- [What you have to do]
Pick out each line below that contains the string "width" and copy those lines. Letter case must match.

- [Data provided]
○ ○ ○
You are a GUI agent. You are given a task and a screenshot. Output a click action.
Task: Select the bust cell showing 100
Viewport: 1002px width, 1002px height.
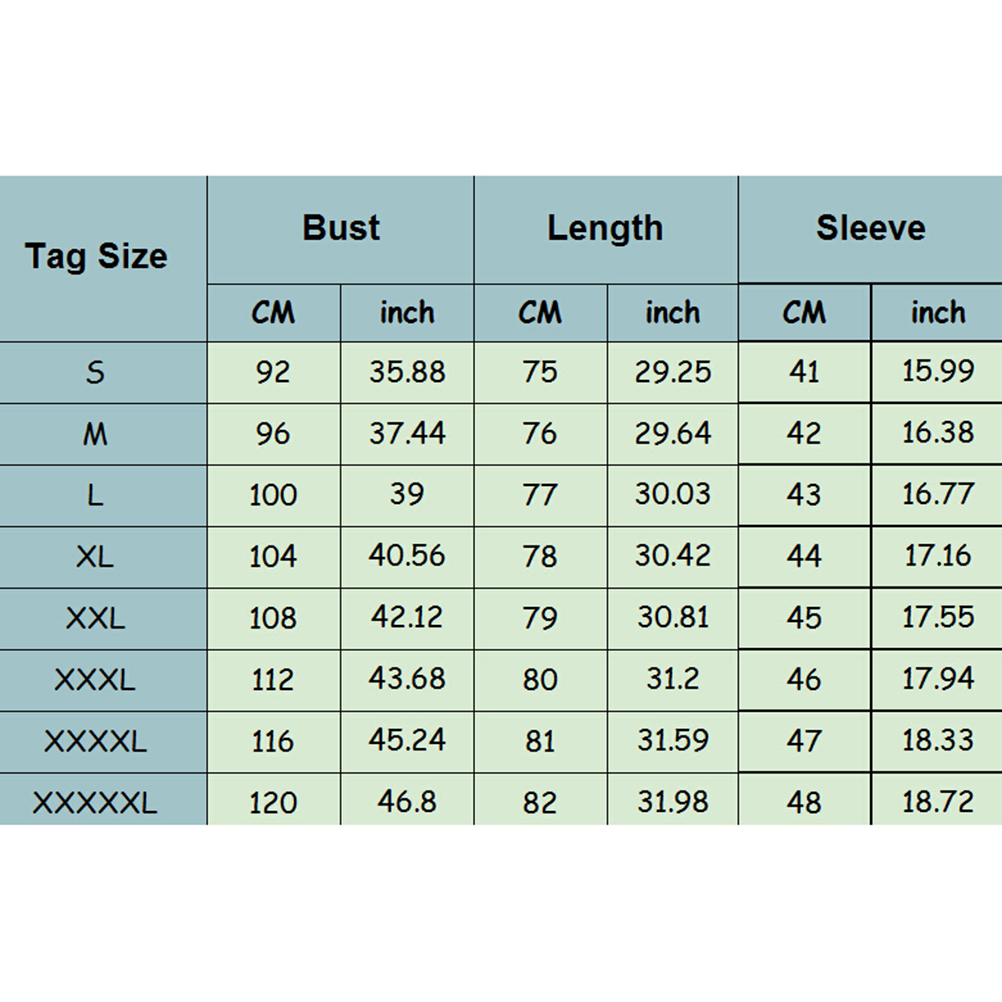tap(273, 495)
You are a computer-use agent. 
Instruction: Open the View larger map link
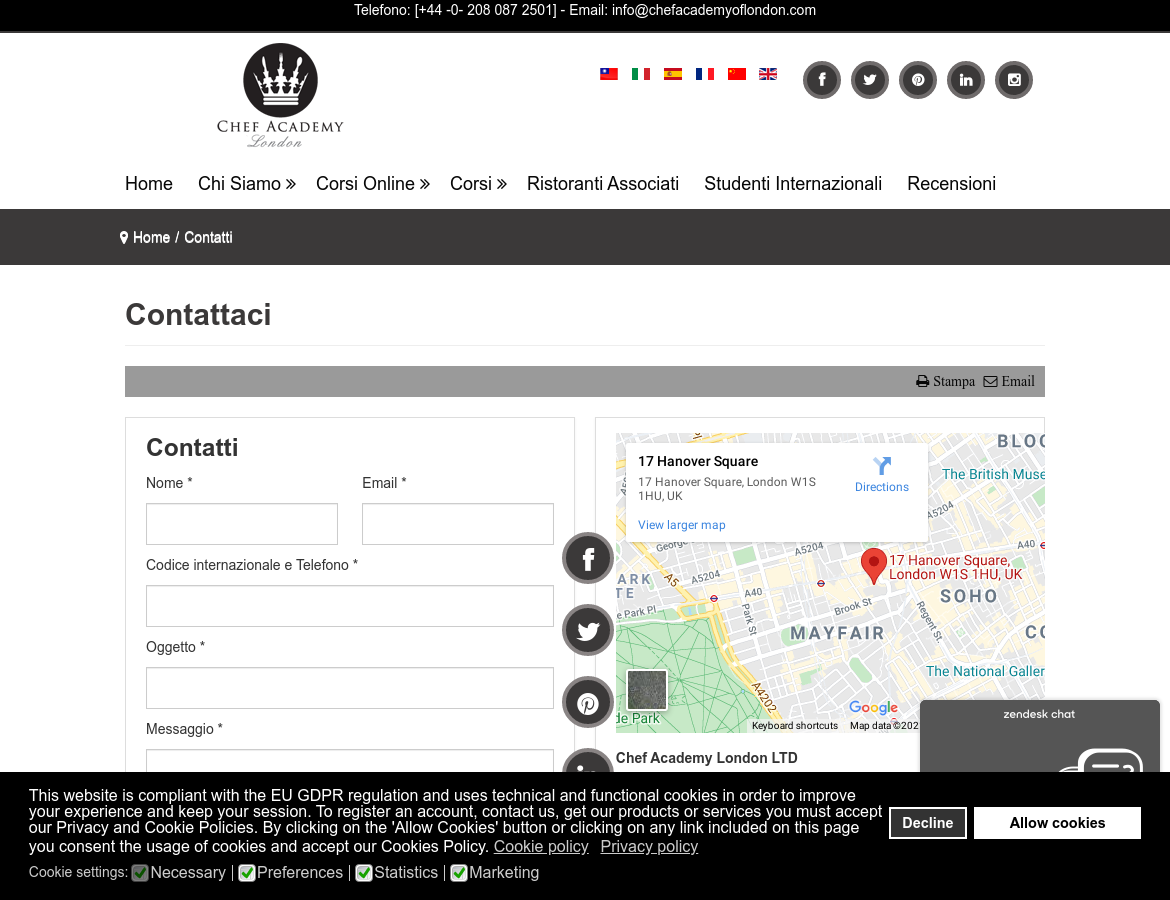[x=681, y=525]
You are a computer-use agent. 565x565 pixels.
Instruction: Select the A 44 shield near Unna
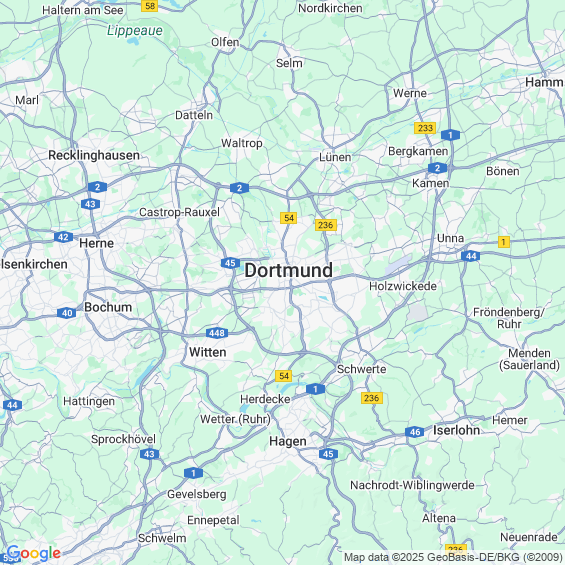pyautogui.click(x=471, y=256)
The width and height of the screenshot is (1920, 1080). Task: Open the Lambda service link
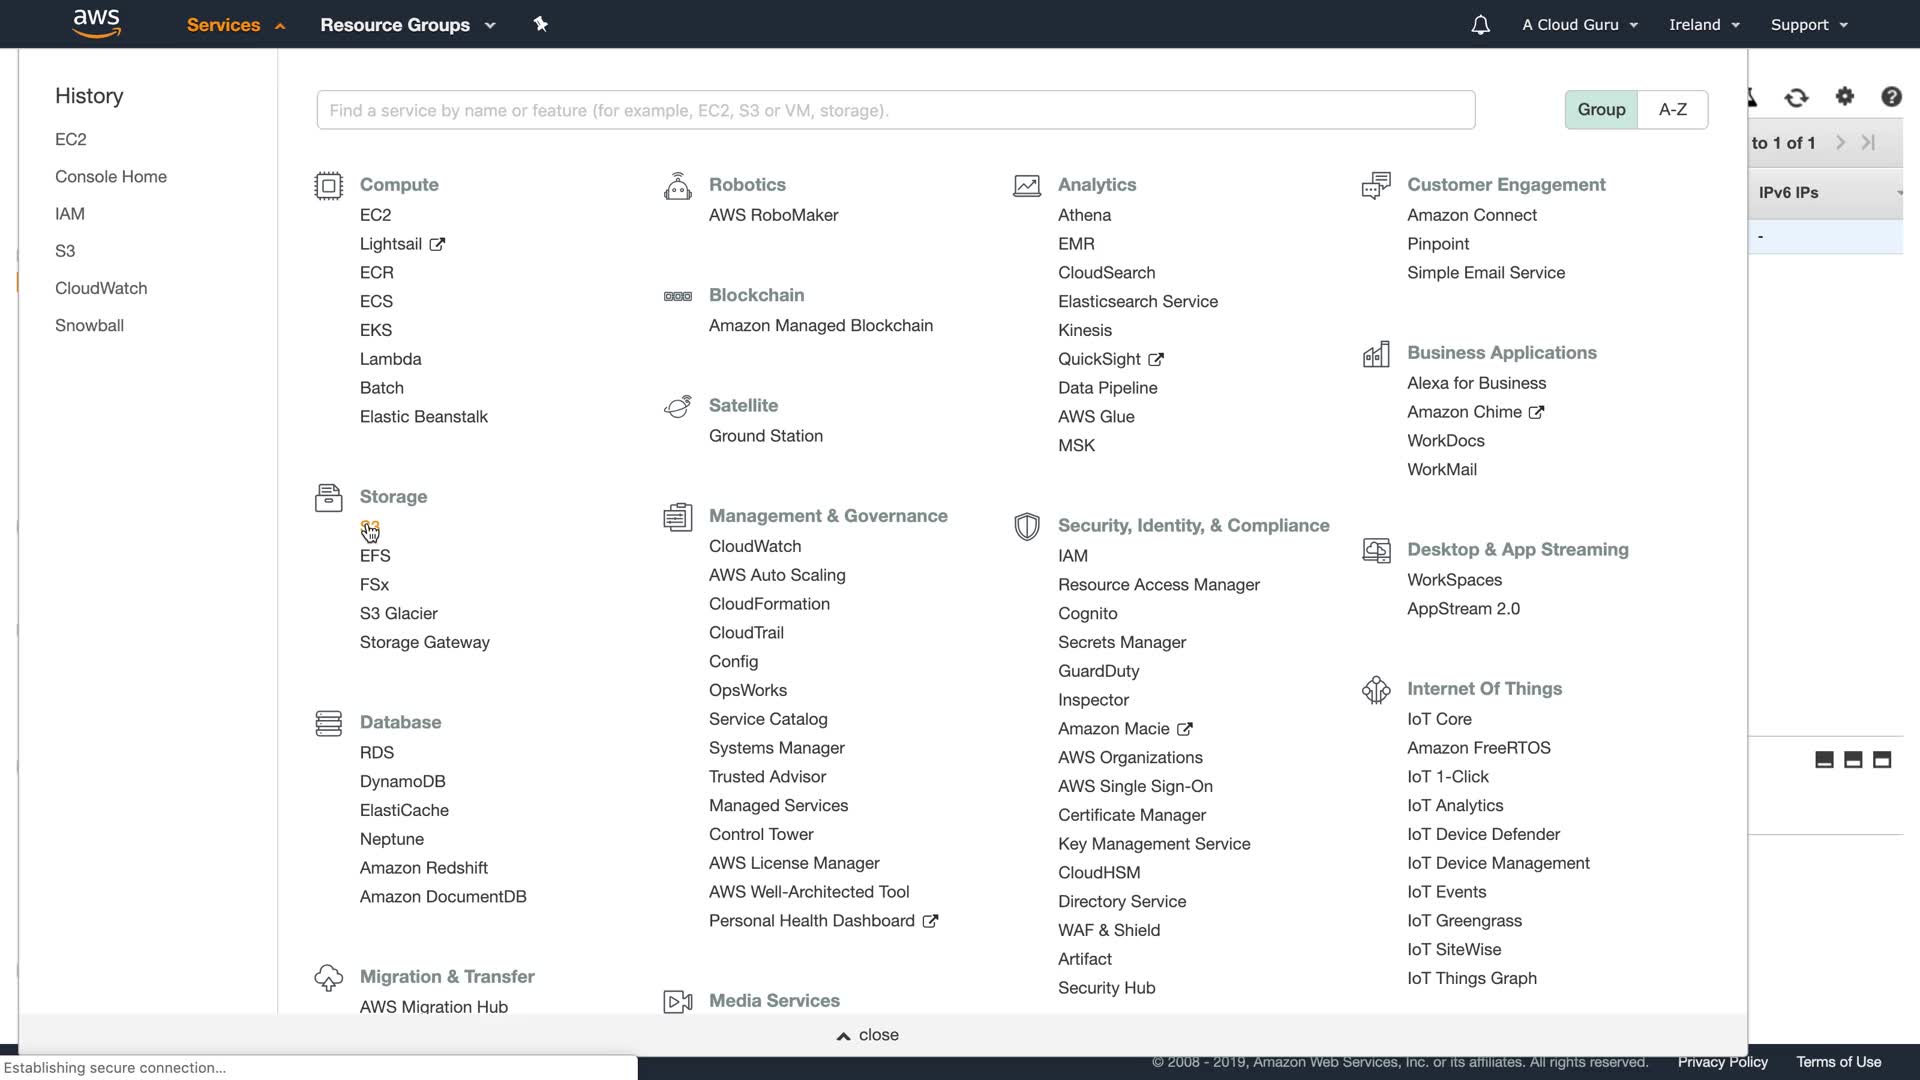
○ ○ ○
- [The result]
Viewport: 1002px width, 1002px height.
The width and height of the screenshot is (1920, 1080). Task: Open the Lambda service link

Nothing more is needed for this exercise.